KLIK SAJA - Jika Anda pencinta kuliner Nusantara, tak lengkap rasanya bila belum mencicipi Kapurung, sajian tradisional khas Palopo tepatnya di daerah Luwu, Sulawesi Selatan, yang menghangatkan tubuh sekaligus menyegarkan lidah.
Berbahan dasar sagu, Kapurung sering dianggap “saudara jauh” dari Papeda. Meski tampak serupa, keduanya memiliki cita rasa dan cara penyajian yang berbeda.
Kapurung hadir dengan kuah berbumbu kacang dan sentuhan rasa asam yang menggugah selera, menjadikannya kuliner yang unik dan menyehatkan.
Proses pembuatan Kapurung cukup sederhana namun khas.

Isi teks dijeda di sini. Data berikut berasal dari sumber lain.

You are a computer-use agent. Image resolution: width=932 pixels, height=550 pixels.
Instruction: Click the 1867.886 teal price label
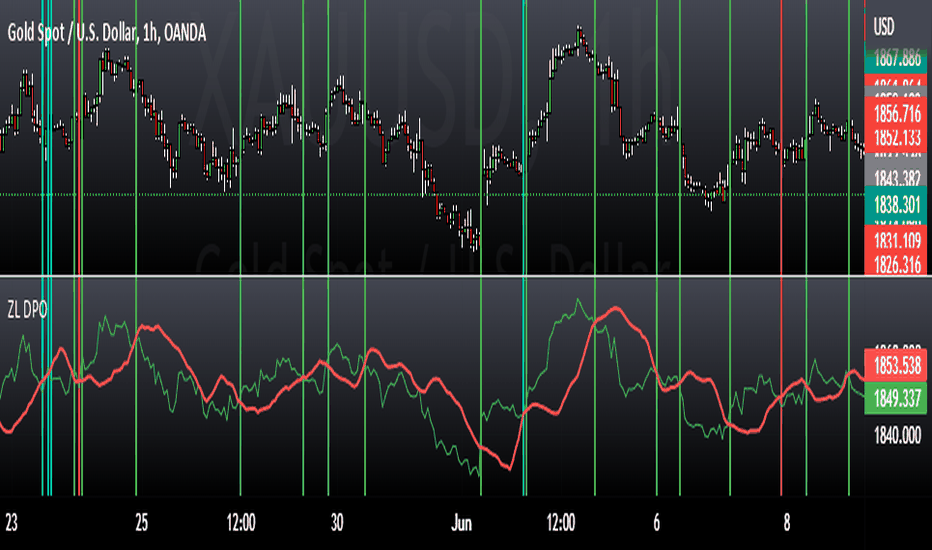[896, 59]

Sagu asli atau tepung sagu dilarutkan dalam air panas hingga mengental, lalu dibentuk menjadi bulatan-bulatan kecil seukuran bakso.
Kemudian, Bulatan ini kemudian disajikan dalam kuah gurih yang terbuat dari kacang tumbuk, dicampur beragam sayuran seperti kacang panjang, bayam, jantung pisang, terong, dan jagung manis.
Untuk menambah kekayaan rasa, potongan ikan, udang, atau ayam dimasukkan ke dalam kuah yang diberi bumbu seperti cabai, kemiri, lada, dan bawang putih.
Kelezatan Kapurung semakin lengkap dengan tambahan rasa asam dari buah patikala dan perasan jeruk nipis atau lemon.
Rasa asam yang didapatkan dari buah patikala inilah yang menjadi ciri khas dari sajian Kapurung.
Asamnya jauh lebih menyegarkan dan ramah di leher, sehingga sangat baik dikonsumsi jika merasa panas dalam.
Tak hanya enak, Kapurung juga menyehatkan. Kandungan serat dari aneka sayuran, serta protein dari ikan atau ayam, membuat hidangan ini bergizi tinggi.
Sagu sebagai bahan utama mengandung karbohidrat kompleks yang mudah dicerna dan cocok untuk yang sedang menjaga berat badan.
Maka tak heran jika banyak orang memilih Kapurung sebagai alternatif makanan pokok yang mengenyangkan namun tetap ringan di perut.
Di Luwu, Kapurung dikenal dengan sebutan Pugalu.